Authors: Kelly Bingham
Today he wheels himself to my room
to say
good-bye.
“I’ll call you,” he says.
His skinny arms quick around my neck.
How can I stay in this place without Justin?
“Will you draw me a picture?” I ask.
“I will, if you’ll draw one for me,” he says.

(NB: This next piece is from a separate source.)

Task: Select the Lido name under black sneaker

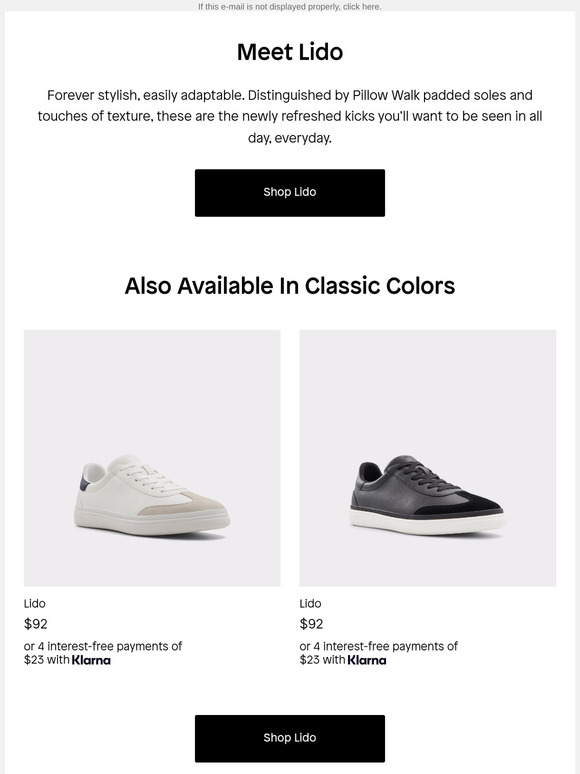Action: [310, 604]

“Mmm. You say hi to Spot for me, okay?”
Justin slips something into my hand.
“You keep these.”
It is the deck of cards
we’ve nearly worn out together.
“You can shuffle them by laying them on the bed
and mixing them around,” he says.
There is an emptiness
filling my throat, and I can
hardly speak.
“Thanks.”
Justin’s mother places a slim hand
on my shoulder. Her gold wedding band
glints under the fluorescent light.
“Thank
you,
Jane.
You’ve been such a friend to him.
I can’t imagine what we’d have done without you.”
I watch from the window
as far below, Justin and his mom wait as
Justin’s dad rolls up in their new van.
Small Justin rising from his big wheelchair,
leans on his mother’s arm,
turns, looks up at my window, squinting,
and waves.
I wave back, and I watch that van
take Justin away,
the deck of cards, warm,
still stacked
in my palm.
Mel fidgets; I sit like a stone.
Our last session.
I have so much to say.
Why didn’t I say it?
Where did the hours go?
“Good-byes are the hardest
part of the job, Jane. How are you
feeling about going home?”
A shrug. I try not to cry.
“Tell me, Jane. Nervous?”
“Wouldn’t you be?”
That gets him to smile. Then
I can smile, too. When we hug,
I realize again that Mel is an old man.
His shoulders are as frail as Justin’s.
He has just seemed strong.
He’s probably glad to see you go.
Shut up. Mel likes me.
Come on. You’re a big whiner. He’s in there right now, saying “Thank God she’s gone.”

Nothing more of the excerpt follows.